Sollte Donald Trump glauben, er könne China in einem Handelskrieg besiegen, dürfte er sich täuschen. Seit Jahren hat sich Peking mit Hilfe seines Seidenstraßen-Konzepts neue Märkte in Südamerika, Afrika und Asien erschlossen. Die Volksrepublik, warnt Robin Brooks, früherer Devisenchef von Goldman Sachs, könnte als Vergeltung eine gezielte Schwächung ihrer Währung einleiten, was dramatische Auswirkungen hätte:

„Bei einer zehnprozentigen Abwertung des Yuans wäre an den US-Märkten der Teufel los, sie würden zusammenbrechen. Die chaotischen Handelstage, die ich erlebt habe, waren immer die, wenn die Chinesen ihre Währung abgewertet haben.“

Ob es so weit kommen wird, liegt bei Trump. Die Chinesen haben nicht vergessen, daß ihnen ausländische Mächte im 19. Jahrhundert Handelsbedingungen diktierten und damit das „Jahrhundert der Demütigung“ einleiteten.
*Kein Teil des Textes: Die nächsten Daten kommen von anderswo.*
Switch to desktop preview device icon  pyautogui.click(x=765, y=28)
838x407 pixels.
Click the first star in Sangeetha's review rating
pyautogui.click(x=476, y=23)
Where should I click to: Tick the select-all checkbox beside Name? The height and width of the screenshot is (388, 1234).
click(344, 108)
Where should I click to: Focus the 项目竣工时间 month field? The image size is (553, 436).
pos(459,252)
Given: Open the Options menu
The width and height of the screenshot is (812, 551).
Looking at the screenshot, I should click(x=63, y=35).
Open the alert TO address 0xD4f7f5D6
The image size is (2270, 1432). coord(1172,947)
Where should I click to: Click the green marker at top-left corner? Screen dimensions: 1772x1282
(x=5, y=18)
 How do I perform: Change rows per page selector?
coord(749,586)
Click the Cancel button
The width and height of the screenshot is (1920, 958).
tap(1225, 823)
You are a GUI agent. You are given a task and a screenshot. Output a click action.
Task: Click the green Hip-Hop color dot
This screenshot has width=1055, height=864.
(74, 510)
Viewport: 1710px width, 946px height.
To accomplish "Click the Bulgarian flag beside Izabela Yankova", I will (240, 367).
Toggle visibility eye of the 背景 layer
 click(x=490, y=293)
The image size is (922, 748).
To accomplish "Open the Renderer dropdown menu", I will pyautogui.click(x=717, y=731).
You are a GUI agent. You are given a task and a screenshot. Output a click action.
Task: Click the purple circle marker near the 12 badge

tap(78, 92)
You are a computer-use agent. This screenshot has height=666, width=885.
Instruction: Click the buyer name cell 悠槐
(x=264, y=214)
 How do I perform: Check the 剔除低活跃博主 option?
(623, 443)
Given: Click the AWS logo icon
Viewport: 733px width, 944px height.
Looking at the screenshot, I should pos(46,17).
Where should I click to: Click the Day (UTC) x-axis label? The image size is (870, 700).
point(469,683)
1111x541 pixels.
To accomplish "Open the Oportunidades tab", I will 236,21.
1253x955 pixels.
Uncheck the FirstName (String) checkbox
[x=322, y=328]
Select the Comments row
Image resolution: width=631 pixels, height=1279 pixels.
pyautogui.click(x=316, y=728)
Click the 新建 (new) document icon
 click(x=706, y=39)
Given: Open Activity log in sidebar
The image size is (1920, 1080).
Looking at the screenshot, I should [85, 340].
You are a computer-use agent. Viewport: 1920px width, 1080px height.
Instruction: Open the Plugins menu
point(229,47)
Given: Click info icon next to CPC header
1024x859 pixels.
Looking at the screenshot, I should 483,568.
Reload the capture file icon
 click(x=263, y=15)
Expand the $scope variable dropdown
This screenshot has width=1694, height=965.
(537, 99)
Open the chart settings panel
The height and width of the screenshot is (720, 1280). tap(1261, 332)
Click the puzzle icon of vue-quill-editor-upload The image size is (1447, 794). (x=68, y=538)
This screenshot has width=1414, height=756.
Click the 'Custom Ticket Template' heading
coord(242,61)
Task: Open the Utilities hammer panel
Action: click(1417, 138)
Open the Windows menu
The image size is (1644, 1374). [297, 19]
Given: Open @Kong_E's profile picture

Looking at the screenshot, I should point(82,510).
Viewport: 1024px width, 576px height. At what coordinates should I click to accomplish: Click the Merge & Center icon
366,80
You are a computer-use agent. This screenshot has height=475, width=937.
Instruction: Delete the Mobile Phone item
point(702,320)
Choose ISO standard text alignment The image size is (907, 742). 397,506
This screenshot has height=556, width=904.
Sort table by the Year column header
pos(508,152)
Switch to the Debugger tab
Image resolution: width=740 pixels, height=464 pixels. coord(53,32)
Zur Zeit wird in China eine Mao-Rede von 1953 anläßlich des Korea-Krieges millionenfach online geteilt:

„Wie lange dieser Krieg dauert, liegt nicht an uns. Aber ganz egal, wie lange er dauert – wir werden niemals aufgeben. Wir kämpfen bis zum Triumph!“

PS: Nach einem Treffen in Genf teilten Vertreter beider Seiten am 12. Mai mit, vorerst die Zölle für 90 Tage rigoros zu senken – die amerikanischen von 145 auf 30, die chinesischen von 125 auf 10 Prozent. Im Westen sahen viele darin eine „Kehrtwende Trumps“, in China hieß es, auch die USA seien „nur ein Papiertiger“.

Peter Kuntze

Kuntze wurde 1941 in Kiel geboren und hat nach Abitur und Wehrdienst eine verlagskaufmännische Lehre in Hamburg absolviert. Anschließend ein Redaktionsvolontariat in Ansbach. 1968 gelang ihm der Sprung nach München zur Süddeutschen Zeitung, wo er als außenpolitischer Nachrichtenredakteur sein Brot bis 1997 verdient hat. Nebenbei schrieb Kuntze etliche Kinderbücher, zwei Romane und acht politische Sachbücher über China. Seine konservative Wende geschah in den letzten Berufsjahren.